Additional information
- Announced: April 25, 1998, by Gordon B. Hinckley
- Groundbreaking: September 12, 1998, by John K. Carmack
- Open house: August 21–28, 1999 April 29 – May 13, 2023
- Rededicated: June 4, 2023, by M. Russell Ballard
- Current president: George E. Mitchell
- Designed by: Firestone J. Mullin
- Location: Columbus, Ohio, United States
- Coordinates: 39°59′38.72040″N 83°6′47.57039″W﻿ / ﻿39.9940890000°N 83.1132139972°W
- Exterior finish: Imperial Danby White variegated marble quarried from Vermont
- Design: Classic modern, single-spire design
- Baptistries: 1
- Ordinance rooms: 2 (two-stage progressive)
- Sealing rooms: 2

= Columbus Ohio Temple =

Temple of the Church of Jesus Christ of Latter-day Saints in Ohio, US

The Columbus Ohio Temple is the 60th operating temple of the Church of Jesus Christ of Latter-day Saints (LDS Church), and is located in Columbus, Ohio. Announced by church president Gordon B. Hinckley on April 25, 1998, it was part of a broader initiative to construct smaller temples closer to church members worldwide. A groundbreaking ceremony occurred on September 12, 1998, led by general authority John K. Carmack, and was dedicated by Hinckley on September 4–5, 1999.

Located on a 5 acre site, the temple has a single-spire design using white marble quarried from Spain, with a statue of the angel Moroni on the spire. The 11745 sqft structure includes two ordinance rooms, two sealing rooms, and a baptistry. The temple’s interior is of a Regency style.

In 2020, the temple underwent extensive renovations to update its mechanical systems, enhance energy efficiency, and improve accessibility. The renovations also introduced larger windows to allow more natural light and incorporated additional art glass. Following the renovations, a public open house was held from April 29 to May 13, 2023, and the temple was rededicated on June 4, 2023, by M. Russell Ballard, acting president of the Quorum of the Twelve Apostles.

The temple serves Latter-day Saints across north and central Ohio, western West Virginia, and Kentucky.

==History==
The temple was announced by LDS Church president Gordon B. Hinckley on April 25, 1998, during a member meeting in Columbus, Ohio, and was part of a broader initiative to build smaller temples closer to church members around the world. The temple would be constructed on a 5-acre (2.0 ha) property located at 3870 Gateway Boulevard in Columbus. Preliminary plans called for a one-story structure of 10700 sqft.

A groundbreaking ceremony took place on September 12, 1998, marking the commencement of construction.

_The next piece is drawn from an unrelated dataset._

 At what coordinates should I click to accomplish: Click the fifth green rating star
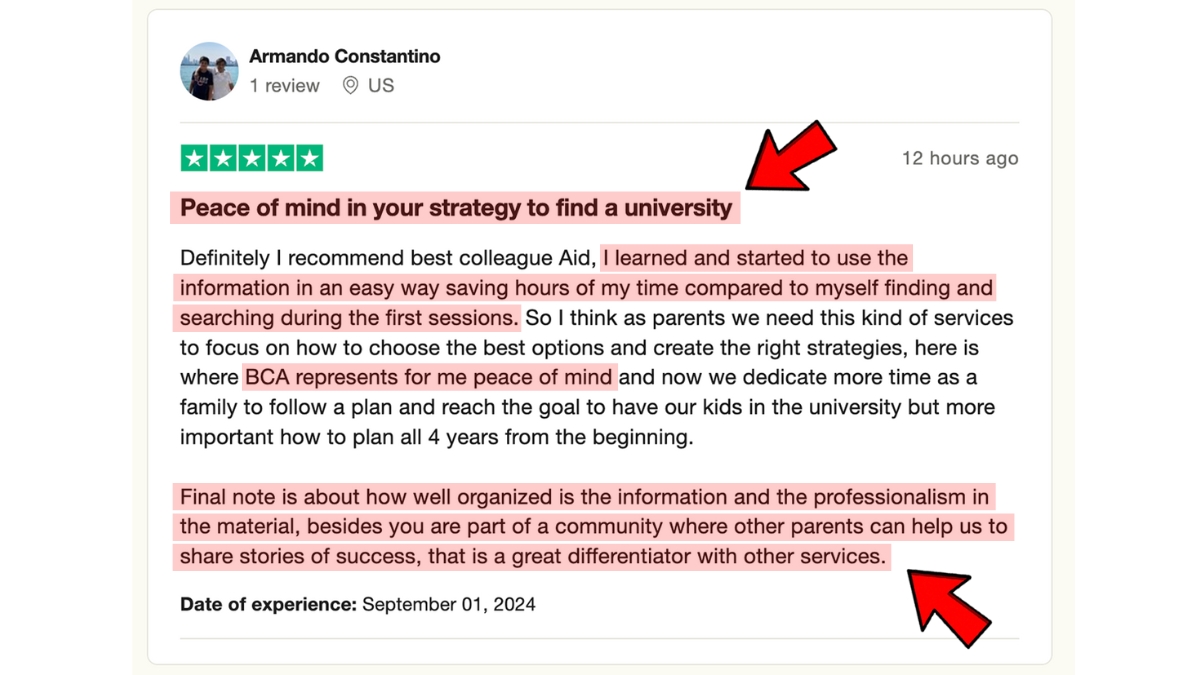tap(309, 158)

John K. Carmack, a member of the Seventy and then-president of the church's North America East Area, presided and it was attended by local church members and community leaders. There were several adjustments made during construction, including incorporating a patron waiting area for members traveling long distances to get to the temple, allowing patrons to eat and change. This was one of the first temples to do so, and this feature was added to later temple designs, beginning with the Spokane Washington Temple. When construction was completed, a public open house was held from August 19 to August 28, 1999, with approximately 30,000 people touring the building, including Ohio governor Bob Taft. The temple was dedicated on September 4–5, 1999, by Gordon B. Hinckley, in six sessions, with about 11,000 members from the 10 stakes in the temple district attending.

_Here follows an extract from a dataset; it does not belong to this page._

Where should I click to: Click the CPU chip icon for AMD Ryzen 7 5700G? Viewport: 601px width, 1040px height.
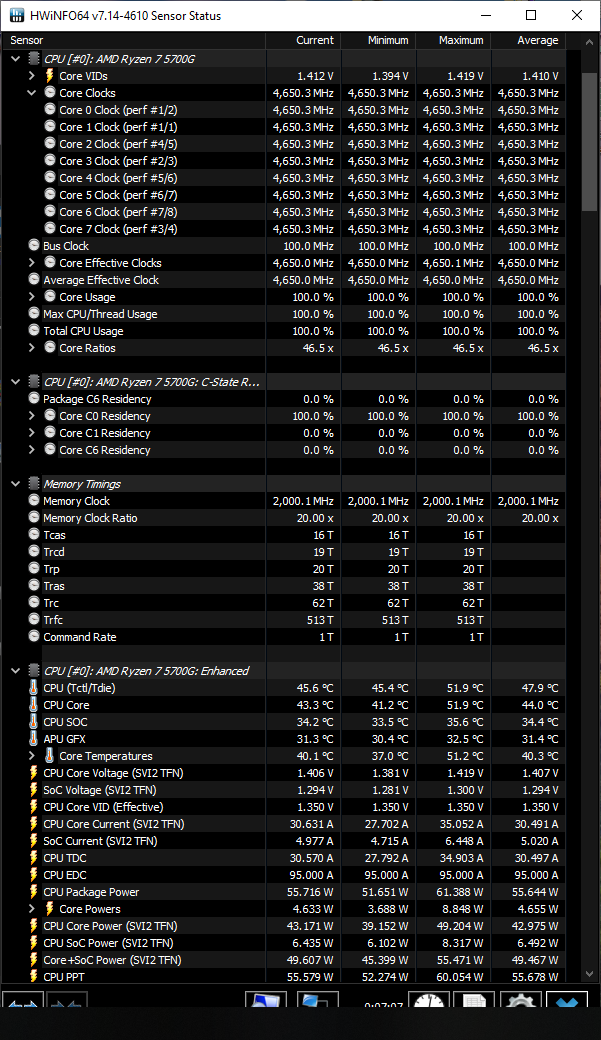coord(34,59)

In February 2013, a shooting took place in the temple's parking lot in which two people were injured. According to a church spokesperson, the shooting was unrelated to the temple.

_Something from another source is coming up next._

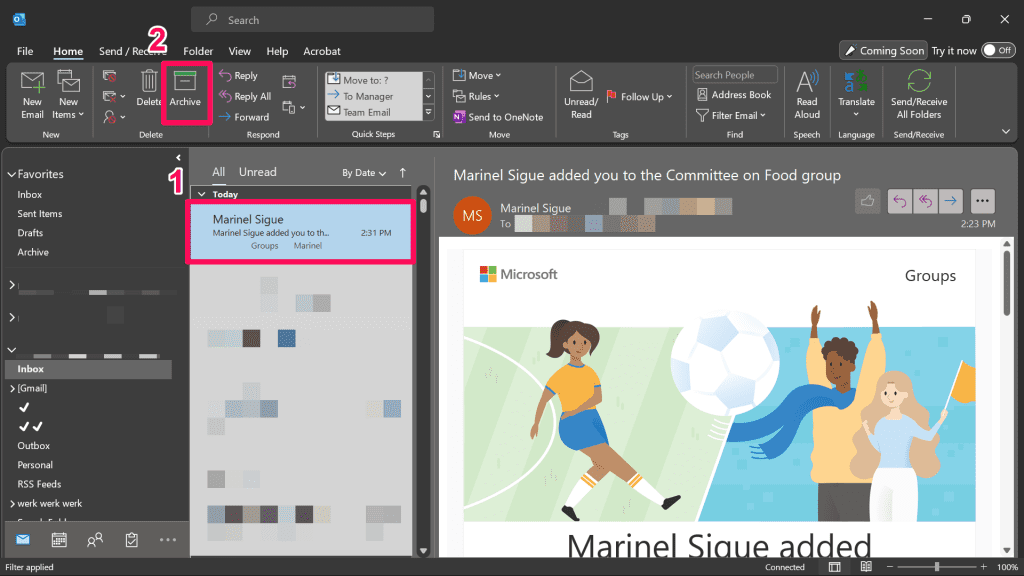The height and width of the screenshot is (576, 1024).
Task: Create a New Email
Action: (32, 94)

In March 2020, like all the church's others, the Columbus Ohio Temple was closed for a time in response to the COVID-19 pandemic. Later that month, the LDS Church announced that the temple would close for renovation on August 15, 2020, and was anticipated to reopen in late 2022. A public open house for the renovated temple was held from April 29 to May 13, 2023, excluding Sundays, and was rededicated on June 4, 2023, by M. Russell Ballard, Acting President of the Quorum of the Twelve Apostles.

== Design and architecture ==
Located on a 5-acre plot at 3870 Gateway Boulevard in Columbus, the temple is in a wooded area adjacent to a church meetinghouse. Landscaping uses native plants such as Eastern redbud, Red Sunset maple, magnolias, junipers, and boxwoods. During the 2020–2023 renovation, walkways and larger plaza areas were added to better accommodate large groups and enhance the temple's serene environment.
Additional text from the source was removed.